:: BEREITGESTELLTER TEXT

Expert:innen: Johannes Burkard (ETH Zürich)
3D-gedruckte Lebensmittel werden bereits verkauft und in Restaurants angeboten. Die Kombination aus 3D-Druck und Lebensmitteln ermöglicht nicht nur die Umsetzung von komplexen Formen für Dekorationszwecke, sondern auch Rezepte, die sich an spezielle Nahrungsbedürfnisse anpassen lassen. Die Technologie ist zudem ein Hoffnungsträger für die Verwertung von hochwertigen Abfällen aus der klassischen Lebensmittelproduktion. Zum gegenwärtigen Zeitpunkt besitzt der 3D-Lebensmitteldruck noch eine geringe Relevanz für die Massenproduktion.

::::
:: ANGEZEIGTE INFORMATIONEN

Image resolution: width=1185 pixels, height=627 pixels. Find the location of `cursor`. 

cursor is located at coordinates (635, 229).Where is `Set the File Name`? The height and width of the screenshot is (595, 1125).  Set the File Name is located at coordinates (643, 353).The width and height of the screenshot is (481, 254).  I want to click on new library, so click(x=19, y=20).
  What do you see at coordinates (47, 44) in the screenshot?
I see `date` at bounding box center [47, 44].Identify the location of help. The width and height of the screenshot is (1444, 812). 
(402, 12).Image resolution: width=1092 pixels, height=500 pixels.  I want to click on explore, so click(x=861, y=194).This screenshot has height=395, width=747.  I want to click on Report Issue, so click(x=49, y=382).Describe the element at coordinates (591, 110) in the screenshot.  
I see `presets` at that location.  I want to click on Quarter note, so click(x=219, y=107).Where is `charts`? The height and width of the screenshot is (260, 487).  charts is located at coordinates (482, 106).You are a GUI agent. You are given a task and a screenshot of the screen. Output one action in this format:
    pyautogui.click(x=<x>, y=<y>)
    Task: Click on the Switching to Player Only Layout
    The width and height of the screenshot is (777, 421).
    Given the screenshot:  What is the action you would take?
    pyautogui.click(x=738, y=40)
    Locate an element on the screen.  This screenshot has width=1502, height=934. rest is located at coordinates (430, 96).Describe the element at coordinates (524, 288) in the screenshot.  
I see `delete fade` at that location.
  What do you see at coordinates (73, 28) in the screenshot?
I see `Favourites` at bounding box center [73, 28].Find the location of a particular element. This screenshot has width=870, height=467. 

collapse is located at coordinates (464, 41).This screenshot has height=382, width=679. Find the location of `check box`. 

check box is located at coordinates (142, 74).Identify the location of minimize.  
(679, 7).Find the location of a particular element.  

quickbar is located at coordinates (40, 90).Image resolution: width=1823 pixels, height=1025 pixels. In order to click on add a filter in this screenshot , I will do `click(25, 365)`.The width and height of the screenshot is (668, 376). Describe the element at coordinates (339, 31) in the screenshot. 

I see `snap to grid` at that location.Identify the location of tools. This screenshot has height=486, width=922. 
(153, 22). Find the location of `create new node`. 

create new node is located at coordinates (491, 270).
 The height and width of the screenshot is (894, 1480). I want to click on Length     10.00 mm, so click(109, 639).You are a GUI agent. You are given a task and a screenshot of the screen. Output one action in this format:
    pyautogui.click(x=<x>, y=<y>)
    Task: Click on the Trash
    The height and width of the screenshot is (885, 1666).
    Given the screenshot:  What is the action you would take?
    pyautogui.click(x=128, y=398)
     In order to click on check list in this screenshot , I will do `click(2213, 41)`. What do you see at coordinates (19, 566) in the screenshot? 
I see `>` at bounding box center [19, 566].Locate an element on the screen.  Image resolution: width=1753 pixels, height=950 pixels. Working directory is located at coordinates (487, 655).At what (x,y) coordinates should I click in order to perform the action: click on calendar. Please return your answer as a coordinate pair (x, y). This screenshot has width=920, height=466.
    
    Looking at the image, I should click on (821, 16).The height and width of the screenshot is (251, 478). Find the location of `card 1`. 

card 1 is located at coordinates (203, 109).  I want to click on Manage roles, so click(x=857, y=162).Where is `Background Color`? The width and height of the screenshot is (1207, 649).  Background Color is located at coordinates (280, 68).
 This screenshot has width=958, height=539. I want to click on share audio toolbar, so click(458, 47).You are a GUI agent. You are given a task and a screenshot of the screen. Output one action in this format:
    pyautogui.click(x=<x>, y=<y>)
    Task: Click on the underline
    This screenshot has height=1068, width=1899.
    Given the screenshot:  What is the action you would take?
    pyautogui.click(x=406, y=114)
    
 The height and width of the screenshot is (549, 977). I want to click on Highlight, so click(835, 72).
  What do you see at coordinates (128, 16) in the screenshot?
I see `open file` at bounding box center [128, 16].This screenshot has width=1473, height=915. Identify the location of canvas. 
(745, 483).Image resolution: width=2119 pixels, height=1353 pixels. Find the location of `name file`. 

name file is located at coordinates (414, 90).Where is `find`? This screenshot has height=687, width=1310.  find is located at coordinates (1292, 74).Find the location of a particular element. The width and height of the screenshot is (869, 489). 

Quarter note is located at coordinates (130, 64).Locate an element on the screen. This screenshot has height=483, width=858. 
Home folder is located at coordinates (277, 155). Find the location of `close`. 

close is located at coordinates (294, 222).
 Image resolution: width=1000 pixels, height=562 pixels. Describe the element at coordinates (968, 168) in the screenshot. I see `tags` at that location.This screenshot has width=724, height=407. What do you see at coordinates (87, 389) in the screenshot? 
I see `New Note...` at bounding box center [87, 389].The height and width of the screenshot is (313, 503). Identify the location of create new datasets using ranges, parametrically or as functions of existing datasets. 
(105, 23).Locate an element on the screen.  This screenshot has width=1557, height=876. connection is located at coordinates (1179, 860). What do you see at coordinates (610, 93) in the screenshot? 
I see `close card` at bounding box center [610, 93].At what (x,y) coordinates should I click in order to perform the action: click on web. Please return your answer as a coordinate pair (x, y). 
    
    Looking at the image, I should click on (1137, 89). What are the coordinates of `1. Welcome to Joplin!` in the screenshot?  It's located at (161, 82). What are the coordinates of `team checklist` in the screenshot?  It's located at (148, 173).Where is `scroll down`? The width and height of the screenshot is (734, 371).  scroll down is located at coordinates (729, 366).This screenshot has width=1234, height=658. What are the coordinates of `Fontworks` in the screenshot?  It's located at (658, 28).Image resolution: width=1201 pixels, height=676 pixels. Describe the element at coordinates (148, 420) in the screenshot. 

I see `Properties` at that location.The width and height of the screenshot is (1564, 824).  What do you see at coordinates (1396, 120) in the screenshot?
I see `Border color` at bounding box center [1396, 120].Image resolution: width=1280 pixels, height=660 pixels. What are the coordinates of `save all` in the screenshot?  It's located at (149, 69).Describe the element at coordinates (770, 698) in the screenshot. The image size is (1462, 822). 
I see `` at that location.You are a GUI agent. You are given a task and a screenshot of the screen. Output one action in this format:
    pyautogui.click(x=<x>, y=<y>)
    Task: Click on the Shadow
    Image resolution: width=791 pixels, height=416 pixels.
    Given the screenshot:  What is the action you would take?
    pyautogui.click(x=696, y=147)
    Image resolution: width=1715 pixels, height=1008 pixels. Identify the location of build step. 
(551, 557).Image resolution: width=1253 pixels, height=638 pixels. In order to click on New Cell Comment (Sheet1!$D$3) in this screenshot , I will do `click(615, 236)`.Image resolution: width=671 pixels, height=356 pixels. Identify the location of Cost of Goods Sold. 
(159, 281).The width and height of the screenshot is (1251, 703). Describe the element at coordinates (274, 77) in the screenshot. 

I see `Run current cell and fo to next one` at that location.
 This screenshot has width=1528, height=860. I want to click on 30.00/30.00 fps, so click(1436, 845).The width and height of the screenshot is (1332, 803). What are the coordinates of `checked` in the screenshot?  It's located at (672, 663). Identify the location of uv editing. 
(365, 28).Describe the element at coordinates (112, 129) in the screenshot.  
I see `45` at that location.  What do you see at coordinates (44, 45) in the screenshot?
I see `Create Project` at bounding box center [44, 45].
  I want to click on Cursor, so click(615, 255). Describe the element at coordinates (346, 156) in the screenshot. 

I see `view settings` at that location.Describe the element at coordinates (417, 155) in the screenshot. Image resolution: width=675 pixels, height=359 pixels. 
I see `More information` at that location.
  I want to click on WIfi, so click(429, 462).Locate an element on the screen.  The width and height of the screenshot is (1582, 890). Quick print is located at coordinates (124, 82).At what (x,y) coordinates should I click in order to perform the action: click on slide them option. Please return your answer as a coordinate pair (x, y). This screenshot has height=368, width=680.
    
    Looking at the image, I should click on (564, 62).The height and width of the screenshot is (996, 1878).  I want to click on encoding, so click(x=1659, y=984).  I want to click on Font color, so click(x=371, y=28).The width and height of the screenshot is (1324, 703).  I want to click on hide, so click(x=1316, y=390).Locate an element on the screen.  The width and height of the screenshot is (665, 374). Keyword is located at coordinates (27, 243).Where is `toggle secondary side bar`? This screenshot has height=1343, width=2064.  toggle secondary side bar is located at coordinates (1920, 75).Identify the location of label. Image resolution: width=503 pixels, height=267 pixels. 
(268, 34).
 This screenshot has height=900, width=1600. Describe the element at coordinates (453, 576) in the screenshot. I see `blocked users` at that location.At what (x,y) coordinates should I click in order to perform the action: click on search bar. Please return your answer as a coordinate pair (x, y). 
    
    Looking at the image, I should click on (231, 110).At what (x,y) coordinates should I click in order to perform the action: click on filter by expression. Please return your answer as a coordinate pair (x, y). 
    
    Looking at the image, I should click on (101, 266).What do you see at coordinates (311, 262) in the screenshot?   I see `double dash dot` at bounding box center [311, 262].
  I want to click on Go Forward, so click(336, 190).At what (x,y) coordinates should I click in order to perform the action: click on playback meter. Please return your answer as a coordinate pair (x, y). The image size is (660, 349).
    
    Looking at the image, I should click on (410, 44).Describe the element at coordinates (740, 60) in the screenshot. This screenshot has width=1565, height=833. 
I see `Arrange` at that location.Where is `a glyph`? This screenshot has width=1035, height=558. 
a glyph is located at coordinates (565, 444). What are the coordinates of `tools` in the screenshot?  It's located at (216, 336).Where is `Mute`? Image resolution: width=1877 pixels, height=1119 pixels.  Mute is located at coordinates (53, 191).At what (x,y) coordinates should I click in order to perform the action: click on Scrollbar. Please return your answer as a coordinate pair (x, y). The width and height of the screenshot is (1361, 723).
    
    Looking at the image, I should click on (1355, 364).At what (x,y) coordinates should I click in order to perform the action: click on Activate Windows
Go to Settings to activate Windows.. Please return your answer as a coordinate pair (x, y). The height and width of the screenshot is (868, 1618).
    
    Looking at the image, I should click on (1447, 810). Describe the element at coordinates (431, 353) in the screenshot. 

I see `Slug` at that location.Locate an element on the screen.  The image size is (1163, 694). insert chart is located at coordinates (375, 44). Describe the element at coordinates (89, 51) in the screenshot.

::::

● **AUFGABEN ZUR BEARBEITUNG**:
a. Übertrage den Satz „Zum gegenwärtigen Zeitpunkt besitzt der 3D-Lebensmitteldruck noch eine geringe Relevanz für die Massenproduktion.“ aus dem bereitgestellten Text ins Englische.
b. Wofür gilt die Technologie laut dem bereitgestellten Text als Hoffnungsträger?
Das Material steht in keinem Zusammenhang mit dem bereitgestellten Text.

● **LÖSUNGEN IN REIHENFOLGE**:
a. At present, 3D food printing is still of little relevance to mass production.

b. Für die Verwertung von hochwertigen Abfällen aus der klassischen Lebensmittelproduktion.